Jackson State quarterback Shedeur Sanders, the FCS Freshman of the Year, passed for 3,231 yards with 30 touchdowns and eight interceptions. Travis Hunter, the first five-star player to sign with a historically Black school, will play cornerback and receiver for the Tigers.
The Tigers’ defense, which led the nation in sacks last season, is better at every level, if Deion Sanders is to be believed.
Jackson State has been picked to win the SWAC’s East Division, and Southern is the favorite in the West Division.
“I have so much respect for Deion, what he’s done and what he’s doing. He’s a phenomenal recruiter, coach and friend,” said Jackson, “but I don’t see myself chasing Jackson State.
“We’re making Grambling the best we can be. It might look like we’re chasing, but what we’re really doing is getting Grambling back to where it should rightfully be, which is an elite program.”
McDowell said, “Chasing them? Absolutely. As long as they haven’t lost, we’re chasing them right now. But can we beat them? I think we can.”
Florida A&M opens the season Sept. 4 in the Orange Blossom Classic in Miami against Jackson State. Last year, Jackson State beat FAMU 7-6.

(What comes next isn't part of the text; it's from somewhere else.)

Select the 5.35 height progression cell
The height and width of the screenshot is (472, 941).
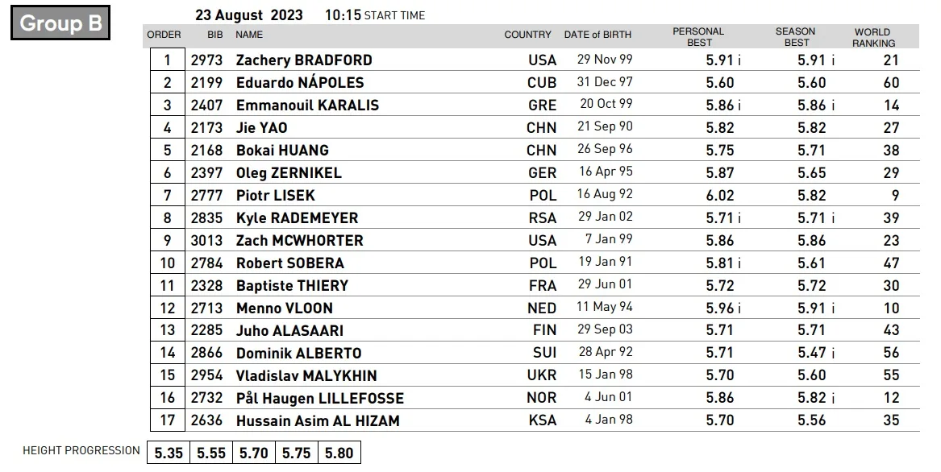tap(169, 453)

There’s no doubt, said Simmons, about whether FAMU can compete with Jackson State.
“We feel like our brand is the strongest brand out there,” Simmons said. “We don’t have to worry about anyone else does. We are the first LeBron James school. We were the school featured on ESPN’s Why Not Us last season.
“When you come to FAMU, you’re coming to one of the strongest brands in the country — not just HBCUs, because we have our own great thing going on.”
Just like last year, no one will be surprised if the winner represents the East Division in the SWAC championship game.
Jackson State and Sanders have made playing at historically Black colleges and universities (HBCUs) fashionable. Sanders signed two players — Hunter and four-star receiver Kevin Coleman last year — who were both ranked in the ESPN 300.
Now, when players enter the transfer portal, HBCU programs provide real options. So several teams have received an influx of talent as former four- and three-star players transfer to their programs.
They’re hurriedly trying to improve their facilities, from locker rooms to dorms, to take advantage of the momentum of HBCU programs.
“We all understand that a lot of times football is the front porch of the university. The perception that many people have about your school can be tied directly to your football team,” Simmons said. “We’re one of the most visible entities along with with Marching 100 and we have to take advantage of that.”
Grambling hired Jackson, a two-time NFL head coach. Prairie View A&M promoted McDowell, a former NFL player who was a longtime assistant for the team. Southern hired Dooley from Prairie View A&M, which advanced to the SWAC championship last season, when four turnovers doomed the Panthers.
“I thought we had them last year, but it’s very hard to beat a good team with four turnovers,” McDowell said. “We want to get back to that game and, hopefully, play a better game.”